The Fed made a fatal mistake that will hurt us in 2023, says respected investment guru
Renowned finance professor, seasoned investor, and investment guru Jeremy Siegel sees significant flaws in the Fed's actions that could have dire consequences, while reminding us that they are making the same mistakes they made a year ago. Jeremy Siegel even says Jerome Powell is making one of the biggest policy mistakes in the Fed's 110-year history. What does he mean by this and what are the potentially catastrophic consequences of the Fed's actions?

Jeremy Siegel
Jeremy Siegel is an investor, economist, professor of finance and also comments extensively on the economy and financial markets. He appears regularly on networks including CNN, CNBC and NPR and writes regular columns for Kiplinger's Personal Finance and Yahoo Finance.
The last Fed meeting was a highly speculative topic. Once again, investors split into two camps. The former sees the 75bps hike as weakness and an unnecessary drag on inflation for another x months, and the latter again see it as an aggressive and unnecessarily tight Fed stance. Which side do you fall on?

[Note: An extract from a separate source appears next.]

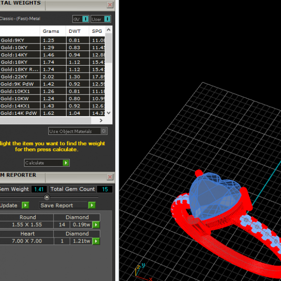Click the green arrow next to Calculate

coord(66,163)
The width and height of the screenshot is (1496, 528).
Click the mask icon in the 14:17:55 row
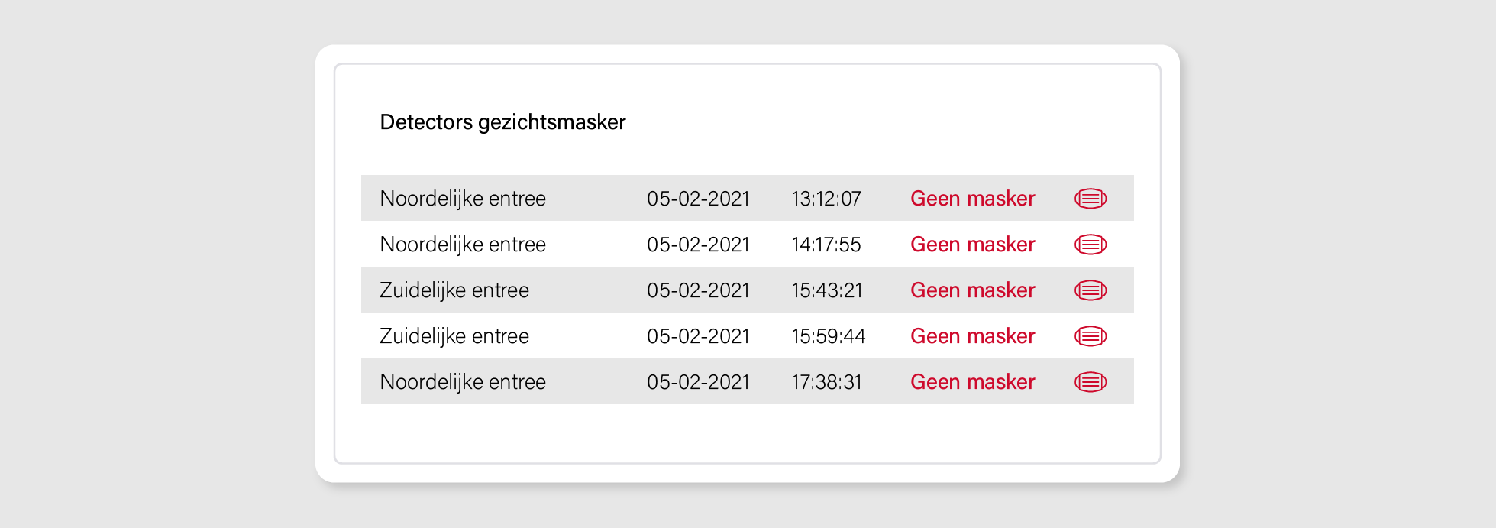[1090, 245]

Where does Siegel see the problem?
Wharton professor Jeremy Siegel has a big problem with the Federal Reserve's aggressive interest rate hikes in an attempt to tame inflation and fears the central bank is making the biggest mistake in its history and could trigger a steep recession.

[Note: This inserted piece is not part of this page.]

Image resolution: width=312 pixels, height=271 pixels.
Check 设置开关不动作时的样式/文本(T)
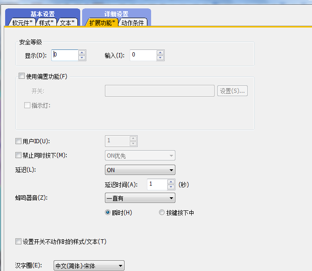tap(19, 242)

Siegel said inflation is starting to drop significantly, but the Fed is still continuing to raise rates.
I would only pause here to say that I strongly disagree with a significant drop in inflation and don't see it as rosy.

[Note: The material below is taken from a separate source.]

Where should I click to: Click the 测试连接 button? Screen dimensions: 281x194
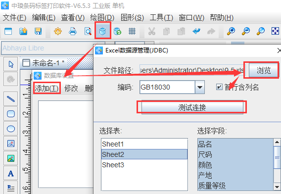pos(192,107)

Siegel also said that this could be one of the biggest policy mistakes in the Fed's 110-year history because he sees some similarities to last year where the Fed remained so lax and blindsided when everything was booming.
At its last meeting, the Fed raised interest rates by another 75 basis points and said it expects further rate hikes toward the beginning of 2023, according to its updated dot plot.
"When you have all the commodities that are rising at a rapid pace, Chairman Powell and the Fed have said, 'We don't see any inflation. We don't see a need to raise interest rates in 2022." Now that all those same commodities and asset prices are falling, he says, "It's stubborn inflation that requires the Fed to remain hawkish until 2023." It makes absolutely no sense to me," Siegel said.
Siegel pointed out that oil prices have fallen back to levels not seen since early 2022, before Russia's invasion of Ukraine, and home prices and homebuilding activity are starting to fall, which he said is another indicator of improvement.
"The only thing that's not falling is wages, and by the way, wages are more in a slightly upward trend," Siegel said.
"Why is the Fed putting the burden on these working people, on employed people, when prices of all sorts of commodities are demonstrably falling," said Siegel, who was almost indignant at the Fed's actions.
Siegel thinks the Fed is currently being unnecessarily tight. On the other hand, he compares it to the same mistake the Fed made last year. According to Siegel, the Fed has a lousy track record of accurately forecasting and further expectations from inflation.
Just a year ago, the median expectation for the Fed funds rate was less than 1% by the end of 2022 and 1.75% by the end of 2024. Today, the Fed funds rate is in the 3 to 3.25% range and is expected to sit at 4.5% by the end of this year.
You can find a number of his comments and opinions on YouTube at CNBC, where he regularly appears and comments on events. (402) Calling it poor monetary policy is an understatement, says Prof. Jeremy Siegel on Fed hikes - YouTube
What could be the consequences of these bad moves?
Siegel expects the Fed's overly tight actions will continue to weigh on stock prices, and if the Fed's tightening actions continue through 2023, "you can make sure we're going to see a major recession on the other side," Siegel said.
"I'm very upset. It's like a pendulum. They were too comfortable in 2020 and 2021 and now 'we're going to be really tough until we crush the economy,'" Siegel said of the Fed.
"I think they're going to be forced to cut rates a lot faster than they think," Siegel said, a move that could set stocks up for a potential recovery from their continued decline.
Conclusion
What's your take on this? Is the Fed making a fatal mistake? I certainly give Siegel credit, as he often speaks off the cuff, but in this case I may not agree with him entirely. As such, the decline in inflation did not strike me as so drastic that one could argue for a smaller rate hike or a softer stance and watch the whole situation unfold. Personally, I was one of those who wanted to see a more aggressive stance and show decisiveness at this meeting, which could have exacerbated the pain, but I saw the benefit in the time horizon. By that I mean that if the next economic data is relatively negative, I expect an unnecessarily extended inflationary period based on the Fed's soft stance.
Please note that this is not financial advice. Every investment must go through a thorough analysis.